La Commission européenne avait initialement proposé une Directive sur la responsabilité de l’IA en septembre 2022 dans le cadre d’un paquet avec la loi sur l’IA et la nouvelle directive sur la responsabilité des produits. Alors que ces deux dernières ont depuis été adoptées, le processus législatif pour la directive sur la responsabilité de l’IA a été bloqué. Le 19 septembre 2024, le Service de recherche parlementaire européen a publié une étude sur le projet de directive sur la responsabilité de l’IA et a proposé de nombreux amendements.

Le 11 février 2025, dans son programme de travail final pour 2025, la Commission de l’UE a ajouté la directive à la liste des propositions qu’elle envisage de retirer. La raison donnée est qu’elle ne voit aucun accord prévisible sur la proposition. La Commission évaluera cependant si une autre proposition devrait être présentée ou si un autre type d’approche devrait être choisi.

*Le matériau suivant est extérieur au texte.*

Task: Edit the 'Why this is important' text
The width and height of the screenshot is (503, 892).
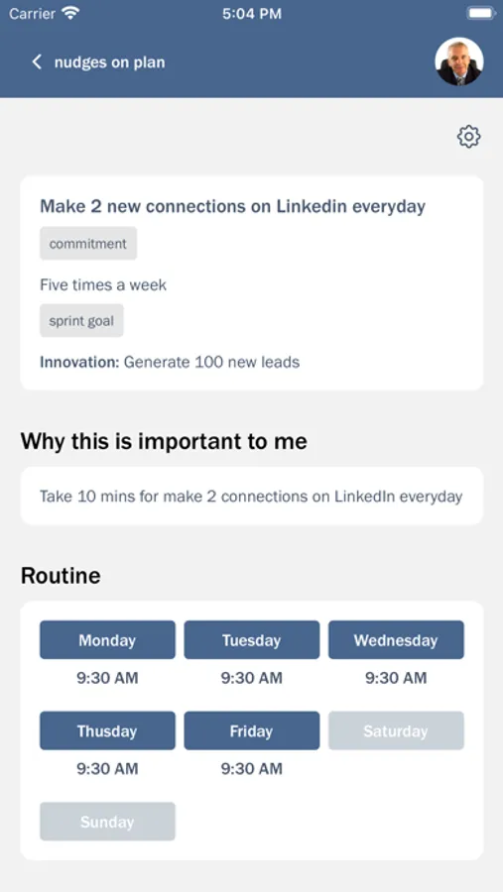Action: (252, 497)
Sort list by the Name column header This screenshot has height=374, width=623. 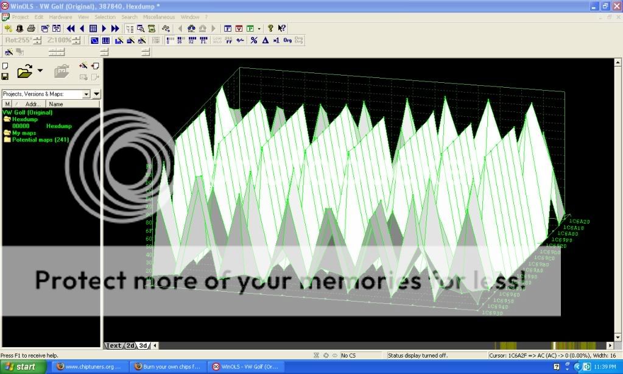pos(56,104)
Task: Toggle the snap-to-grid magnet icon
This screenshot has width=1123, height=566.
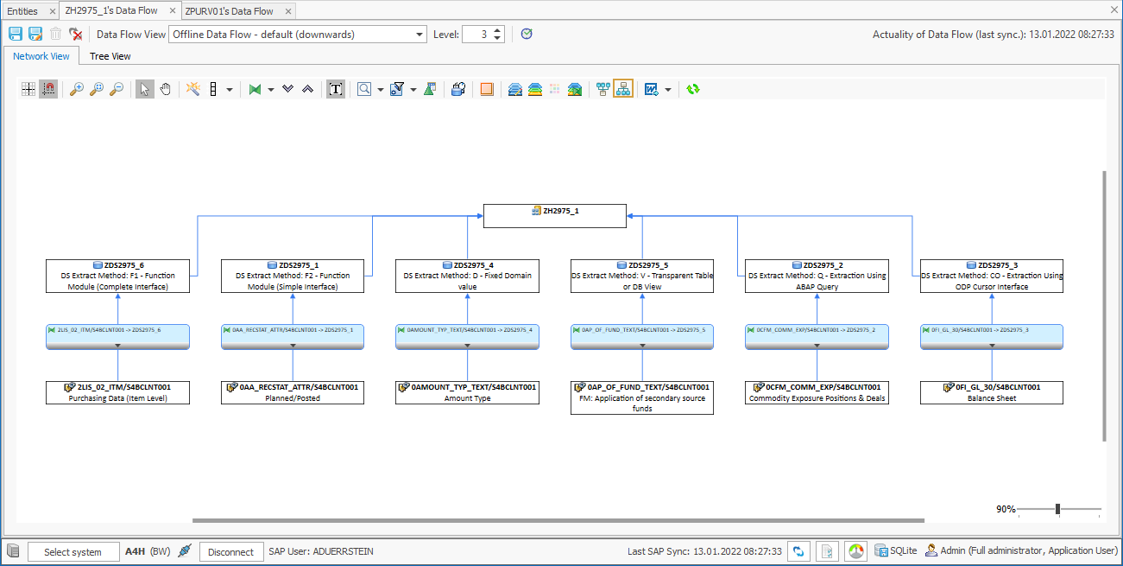Action: 47,88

Cette décision est compréhensible, car le champ d’application de la nouvelle directive aurait été limité. Cependant, il existait également des différences entre les directives : en vertu de la nouvelle directive sur la responsabilité des produits, les fabricants ou fournisseurs de systèmes d’IA défectueux causant des dommages corporels, des dommages matériels ou une perte de données sont responsables sans faute, s’il y a un défaut de produit. En revanche, le projet de directive sur la responsabilité de l’IA couvrait la responsabilité fondée sur la faute non contractuelle, en cas de violation d’un devoir de diligence, pour tout type de dommage (y compris les pertes financières pures et les dommages immatériels) et en faveur de tout type de partie lésée, y compris les entités juridiques. Après le retrait de la directive sur la responsabilité de l’IA, il devient encore plus crucial que la nouvelle directive sur la responsabilité des produits couvre également les logiciels et les produits d’IA.

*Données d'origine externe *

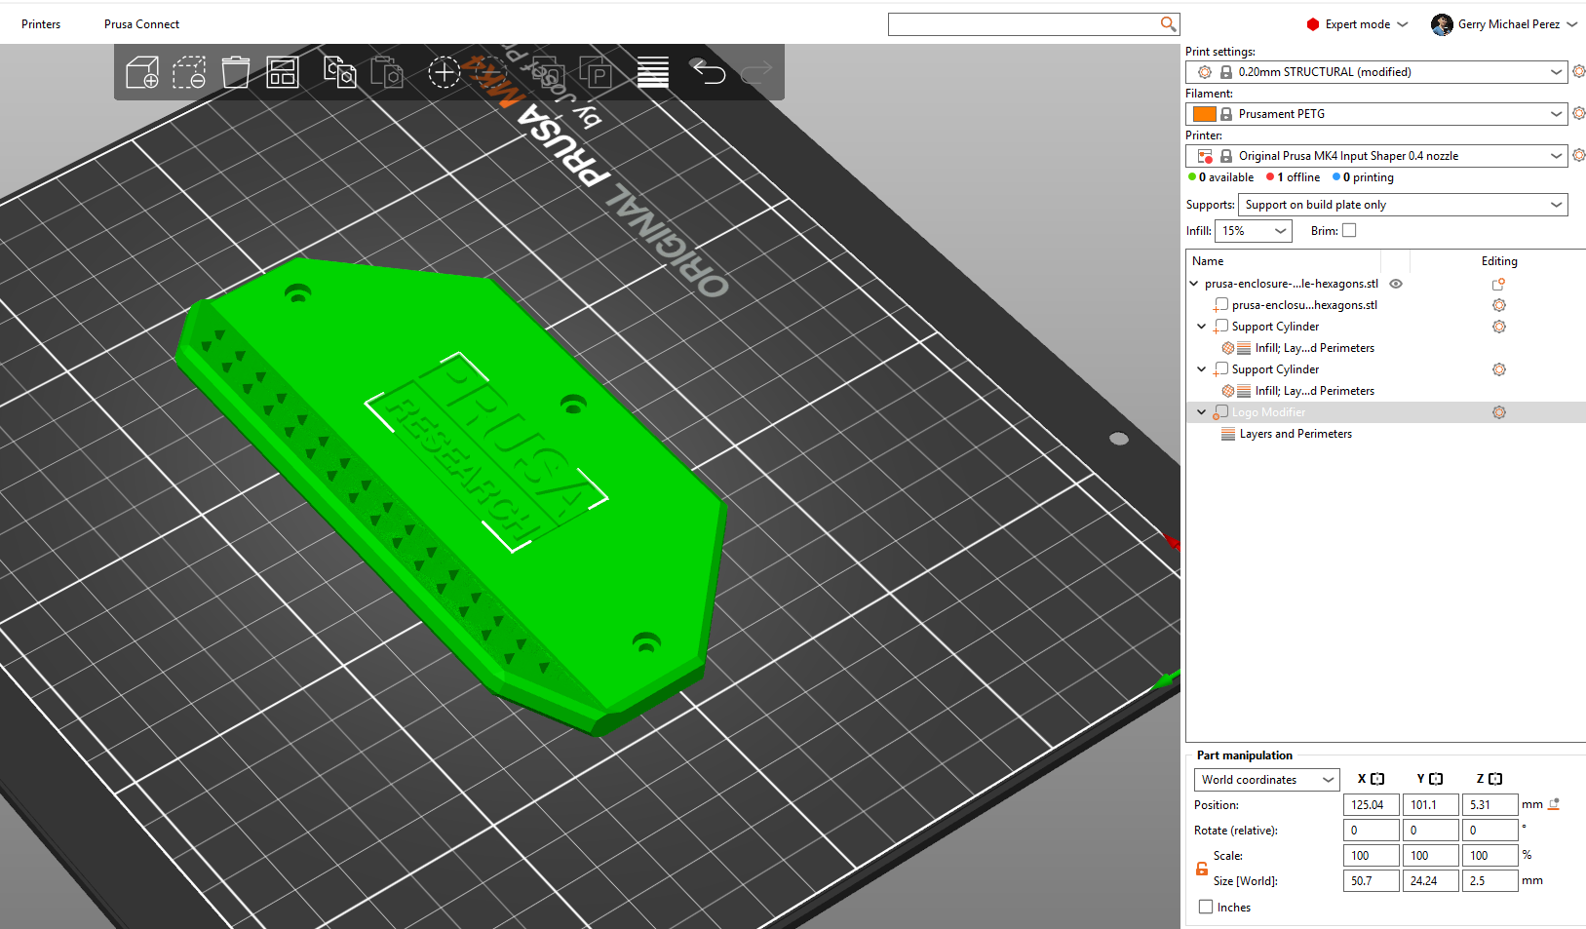
Task: Enable the Brim checkbox
Action: (1349, 231)
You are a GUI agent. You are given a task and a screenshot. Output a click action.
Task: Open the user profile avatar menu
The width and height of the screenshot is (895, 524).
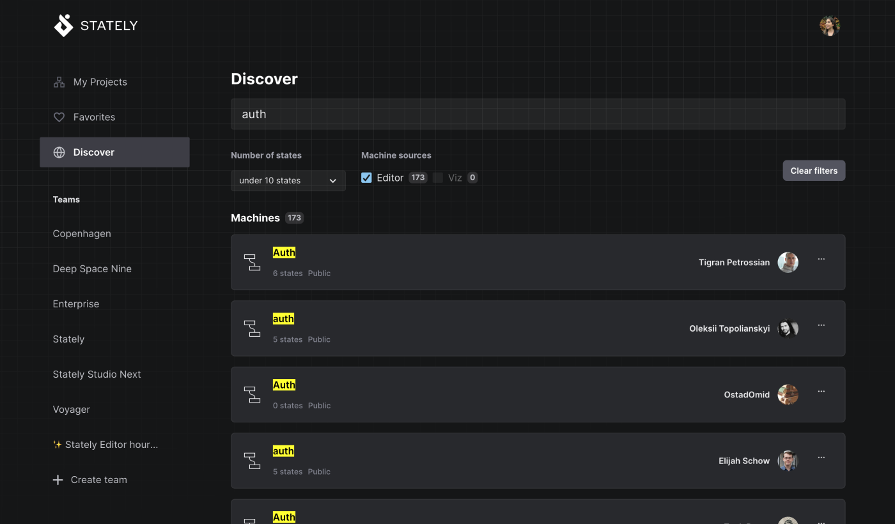829,26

Conclusion et comment se préparer en 2025

La nouvelle directive sur la responsabilité des produits de l’UE introduit un régime de responsabilité des produits plus favorable aux plaignants et réduit la certitude juridique pour les entreprises. Cela pourrait avoir un impact significatif sur les entreprises d’appareils médicaux d’IA, car cela facilitera les réclamations des consommateurs dans l’UE pour des produits défectueux. Cela est particulièrement vrai lorsque des difficultés de preuve sont causées par des concepts scientifiques et technologiques complexes, comme cela est probable avec les produits d’IA.

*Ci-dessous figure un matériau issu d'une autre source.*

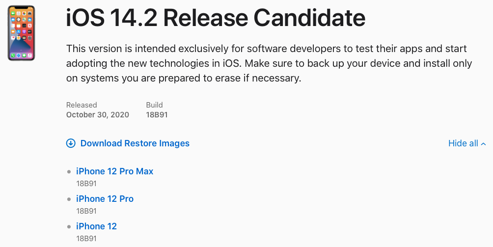Select the bold 18B91 build number under Build
493x247 pixels.
point(157,115)
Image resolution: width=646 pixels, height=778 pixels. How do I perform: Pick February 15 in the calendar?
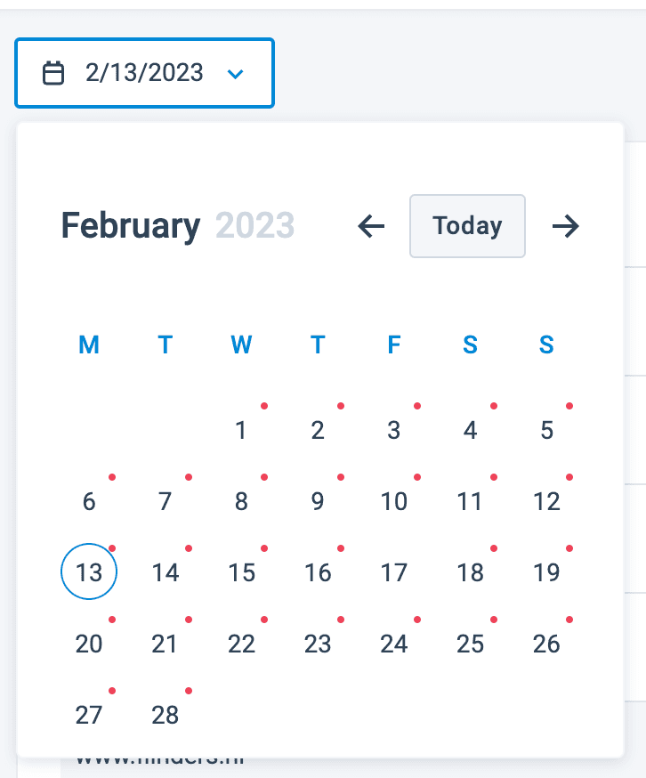(241, 572)
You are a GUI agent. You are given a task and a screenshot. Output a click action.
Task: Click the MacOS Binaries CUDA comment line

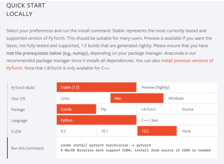coord(135,150)
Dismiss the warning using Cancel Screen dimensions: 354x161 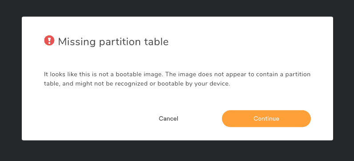click(169, 118)
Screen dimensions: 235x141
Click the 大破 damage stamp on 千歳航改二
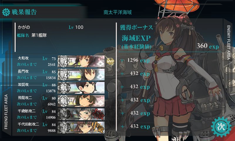coord(98,114)
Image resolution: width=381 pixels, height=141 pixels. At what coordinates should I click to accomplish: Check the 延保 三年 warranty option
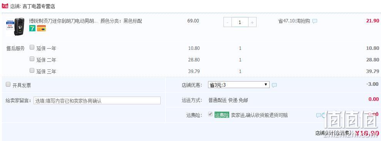tap(32, 70)
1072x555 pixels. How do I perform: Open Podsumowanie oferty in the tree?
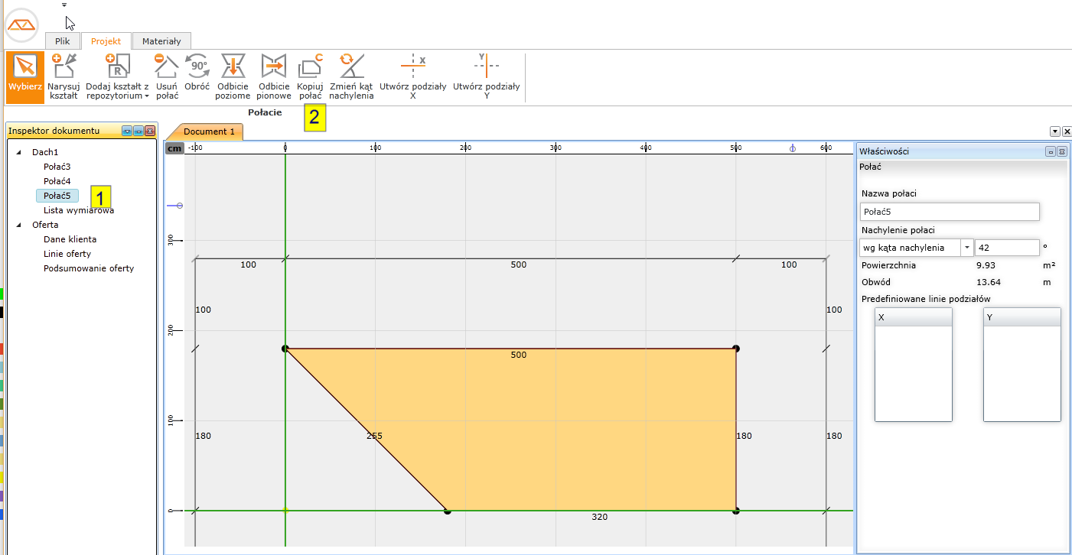pyautogui.click(x=89, y=268)

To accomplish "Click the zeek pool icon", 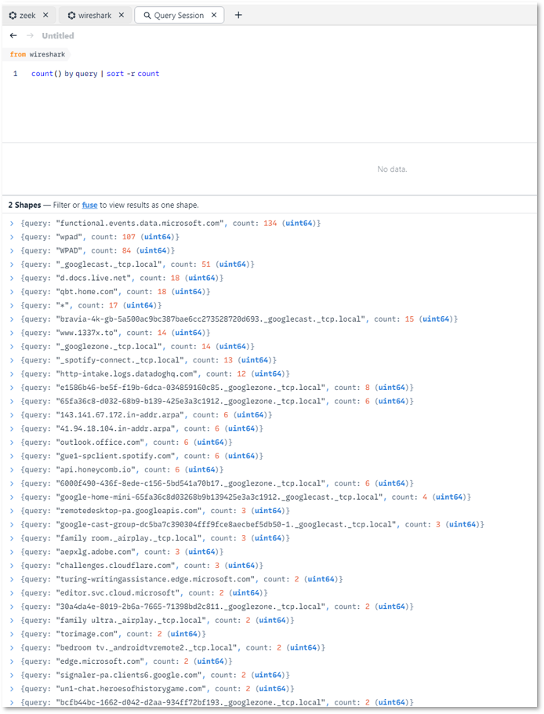I will coord(13,15).
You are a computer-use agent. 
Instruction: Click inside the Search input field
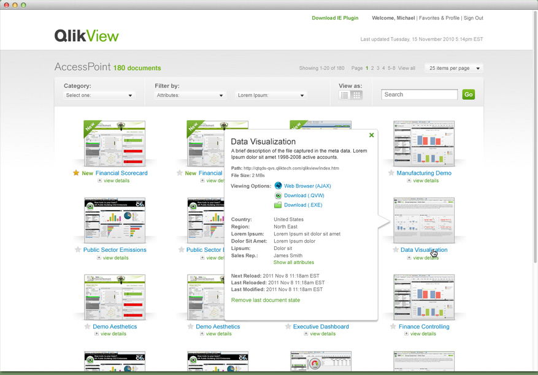[419, 94]
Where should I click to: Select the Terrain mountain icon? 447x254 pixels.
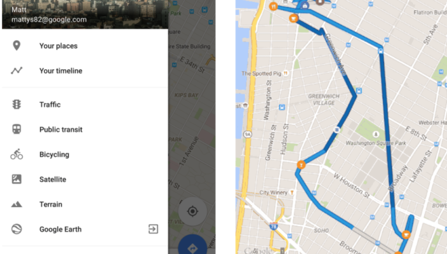click(17, 204)
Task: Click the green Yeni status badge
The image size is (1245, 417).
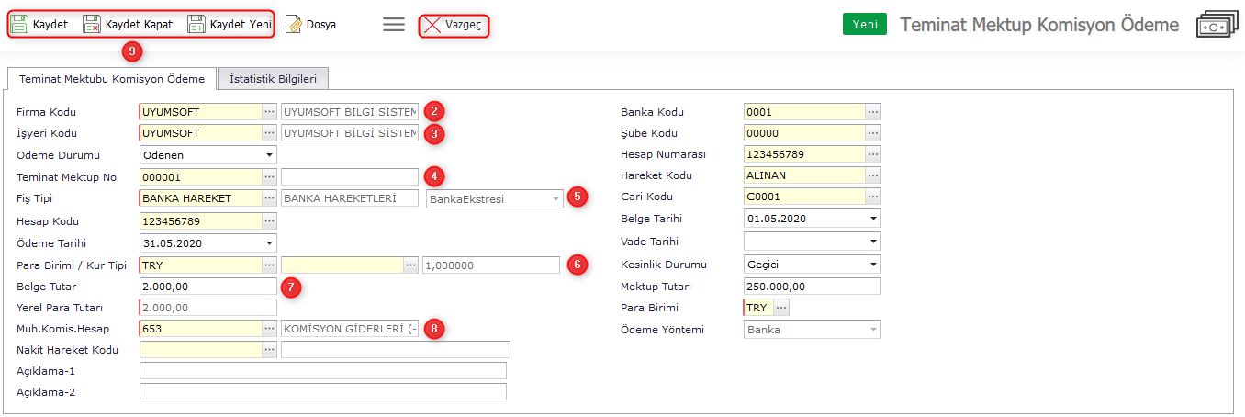Action: click(864, 25)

La nouvelle directive sur la responsabilité des produits devra être mise en œuvre par les États membres d’ici le 9 décembre 2026. L’ancienne directive sur la responsabilité des produits 85/237/EEC continuera de s’appliquer aux produits déjà sur le marché à ce moment-là. Les entreprises devraient profiter de ce délai pour effectuer des évaluations de risque approfondies, y compris en ce qui concerne la protection de la cybersécurité. Il sera essentiel d’établir et de montrer la conformité réglementaire, y compris avec les exigences de la loi sur l’IA. En outre, les entreprises devraient revoir leur profil de risque en matière de responsabilité des produits, leur couverture d’assurance et leurs systèmes de surveillance et de rappel existants.